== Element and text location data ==

_ _ _ _ _

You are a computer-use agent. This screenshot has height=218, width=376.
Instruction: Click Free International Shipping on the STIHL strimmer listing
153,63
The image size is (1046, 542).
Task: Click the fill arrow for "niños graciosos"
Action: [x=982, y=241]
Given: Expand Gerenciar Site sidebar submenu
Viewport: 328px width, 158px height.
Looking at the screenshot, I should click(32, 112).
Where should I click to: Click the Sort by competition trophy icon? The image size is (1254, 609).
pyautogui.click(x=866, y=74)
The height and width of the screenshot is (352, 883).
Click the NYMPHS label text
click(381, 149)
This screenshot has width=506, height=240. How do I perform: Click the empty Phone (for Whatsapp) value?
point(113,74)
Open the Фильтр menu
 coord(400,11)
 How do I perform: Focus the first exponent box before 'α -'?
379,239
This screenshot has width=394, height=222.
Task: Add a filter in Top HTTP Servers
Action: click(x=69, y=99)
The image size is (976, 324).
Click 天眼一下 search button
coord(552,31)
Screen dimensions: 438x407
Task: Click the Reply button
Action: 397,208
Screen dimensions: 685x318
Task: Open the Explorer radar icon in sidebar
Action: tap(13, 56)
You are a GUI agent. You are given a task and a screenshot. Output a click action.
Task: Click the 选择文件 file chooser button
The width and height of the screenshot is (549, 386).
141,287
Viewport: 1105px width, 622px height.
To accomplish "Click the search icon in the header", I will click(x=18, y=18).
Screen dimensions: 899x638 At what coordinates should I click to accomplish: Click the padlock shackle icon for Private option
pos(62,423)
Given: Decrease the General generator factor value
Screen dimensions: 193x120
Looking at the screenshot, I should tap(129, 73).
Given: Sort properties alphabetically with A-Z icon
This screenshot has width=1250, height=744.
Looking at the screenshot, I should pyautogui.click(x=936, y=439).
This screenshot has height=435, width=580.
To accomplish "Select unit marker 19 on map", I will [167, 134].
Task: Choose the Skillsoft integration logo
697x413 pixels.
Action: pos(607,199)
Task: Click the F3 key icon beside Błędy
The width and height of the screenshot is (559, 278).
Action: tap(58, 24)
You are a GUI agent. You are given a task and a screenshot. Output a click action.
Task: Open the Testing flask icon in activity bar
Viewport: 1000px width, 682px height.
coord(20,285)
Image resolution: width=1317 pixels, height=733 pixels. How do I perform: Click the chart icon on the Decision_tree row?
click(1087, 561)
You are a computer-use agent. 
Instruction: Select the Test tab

_ _ _ _ _

== Task ==
Could you lay out every line of the records above as a numbered list, leaving out any blank lines?

== Response to this exercise ==
1. You are a computer-use agent. This screenshot has height=218, width=376.
2. Instruction: Click Free International Shipping on the STIHL strimmer listing
3. 153,63
4. The image size is (1046, 542).
5. Task: Click the fill arrow for "niños graciosos"
6. Action: [x=982, y=241]
7. Given: Expand Gerenciar Site sidebar submenu
8. Viewport: 328px width, 158px height.
9. Looking at the screenshot, I should click(32, 112).
10. Where should I click to: Click the Sort by competition trophy icon? The image size is (1254, 609).
11. pyautogui.click(x=866, y=74)
12. The height and width of the screenshot is (352, 883).
13. Click the NYMPHS label text
14. click(381, 149)
15. This screenshot has width=506, height=240. How do I perform: Click the empty Phone (for Whatsapp) value?
16. point(113,74)
17. Open the Фильтр menu
18.  coord(400,11)
19.  How do I perform: Focus the first exponent box before 'α -'?
20. 379,239
21. This screenshot has width=394, height=222.
22. Task: Add a filter in Top HTTP Servers
23. Action: click(x=69, y=99)
24. The image size is (976, 324).
25. Click 天眼一下 search button
26. coord(552,31)
27. Screen dimensions: 438x407
28. Task: Click the Reply button
29. Action: 397,208
30. Screen dimensions: 685x318
31. Task: Open the Explorer radar icon in sidebar
32. Action: tap(13, 56)
33. You are a GUI agent. You are given a task and a screenshot. Output a click action.
34. Task: Click the 选择文件 file chooser button
35. The width and height of the screenshot is (549, 386).
36. 141,287
37. Viewport: 1105px width, 622px height.
38. To accomplish "Click the search icon in the header", I will click(x=18, y=18).
39. Screen dimensions: 899x638 At what coordinates should I click to accomplish: Click the padlock shackle icon for Private option
40. pos(62,423)
41. Given: Decrease the General generator factor value
42. Screen dimensions: 193x120
43. Looking at the screenshot, I should tap(129, 73).
44. Given: Sort properties alphabetically with A-Z icon
45. This screenshot has width=1250, height=744.
46. Looking at the screenshot, I should pyautogui.click(x=936, y=439).
47. This screenshot has height=435, width=580.
48. To accomplish "Select unit marker 19 on map", I will [167, 134].
49. Task: Choose the Skillsoft integration logo
50. 697x413 pixels.
51. Action: pos(607,199)
52. Task: Click the F3 key icon beside Błędy
53. The width and height of the screenshot is (559, 278).
54. Action: tap(58, 24)
55. You are a GUI agent. You are given a task and a screenshot. Output a click action.
56. Task: Open the Testing flask icon in activity bar
57. Viewport: 1000px width, 682px height.
58. coord(20,285)
59. Image resolution: width=1317 pixels, height=733 pixels. How do I perform: Click the chart icon on the Decision_tree row?
60. click(1087, 561)
61. You are a computer-use agent. 
62. Instruction: Select the Test tab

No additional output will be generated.